_Exercise instructions_.
a - Summarize the article on Grand Theft Auto clones in two sentences.
b - Reproduce word for word the part of the article on Grand Theft Auto clones that opens with the words containing "While most PC" and closes with "poorly written plots.".
c - According to the article on Grand Theft Auto clones, the success of which game led to the popularity of making games like GTA?

Grand Theft Auto clone
A Grand Theft Auto clone is a type of an action-adventure video game which is inspired by the Grand Theft Auto series through its likenesses and overall game design. These games feature an open world with a variety of vehicles and weapons while roaming freely in an open world setting. Commonly, the gameplay is based on missions where the player is mostly driving and shooting, as well as completing additional side missions and playing minigames to extend the game. The plot in these types of games is based on strong crime themes, violence, and other controversial content. The popularity of creating games similar to the GTA games is due to the success of Grand Theft Auto III, which was critically acclaimed and performed commercially, hence various companies were trying to replicate the success of Rockstar Games.
While most PC and console clones are positively or negatively received or both by critics depending on the game's content, the GTA clones made for Android and iOS are met with criticism. This is because the games have no original ideas, and include slight alterations of GTA elements. Despite the presence of five GTA games on both Google Play and the App Store, these clones are still being released to this day.
The term was formerly used to describe games that utilize the same gameplay mechanics as GTA. However, today it refers to games that try to resemble the series' plot, city setting and cast, as well as shovelware games that have similar gameplay and poorly written plots.

_Source data_.
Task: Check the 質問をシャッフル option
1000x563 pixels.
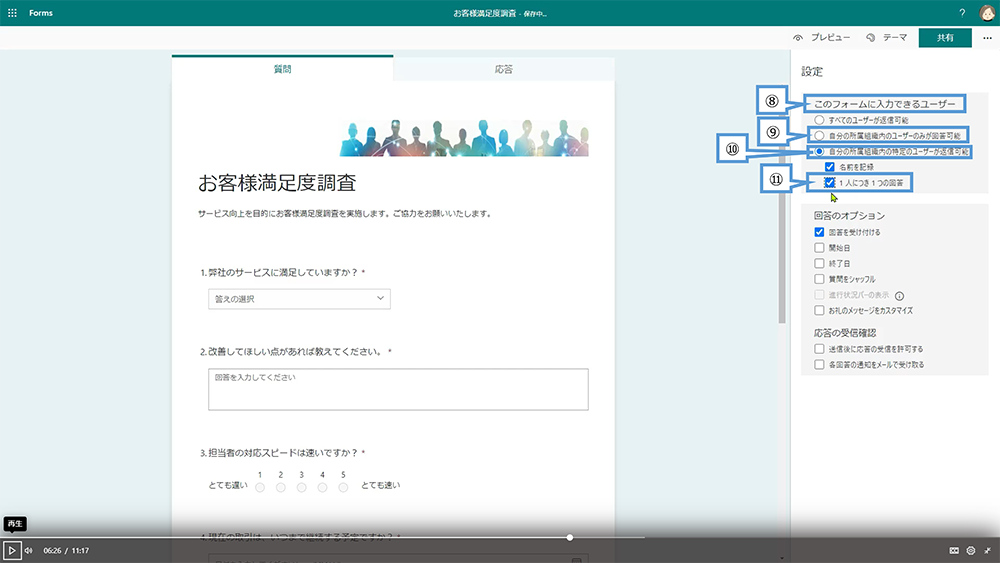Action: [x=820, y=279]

_Solutions to each task_.
a - A Grand Theft Auto clone is an action-adventure game modeled on the Grand Theft Auto series, with an open world, vehicles, weapons, mission-based driving and shooting, and plots built on crime and violence, and such games became popular to make after the success of Grand Theft Auto III. Clones for Android and iOS are criticized for having no original ideas, and the term has shifted from games that share GTA's gameplay mechanics to games that imitate the series' plot, city setting and cast, as well as shovelware with similar gameplay and poorly written plots.

b -
While most PC and console clones are positively or negatively received or both by critics depending on the game's content, the GTA clones made for Android and iOS are met with criticism. This is because the games have no original ideas, and include slight alterations of GTA elements. Despite the presence of five GTA games on both Google Play and the App Store, these clones are still being released to this day.
The term was formerly used to describe games that utilize the same gameplay mechanics as GTA. However, today it refers to games that try to resemble the series' plot, city setting and cast, as well as shovelware games that have similar gameplay and poorly written plots.

c - Grand Theft Auto III.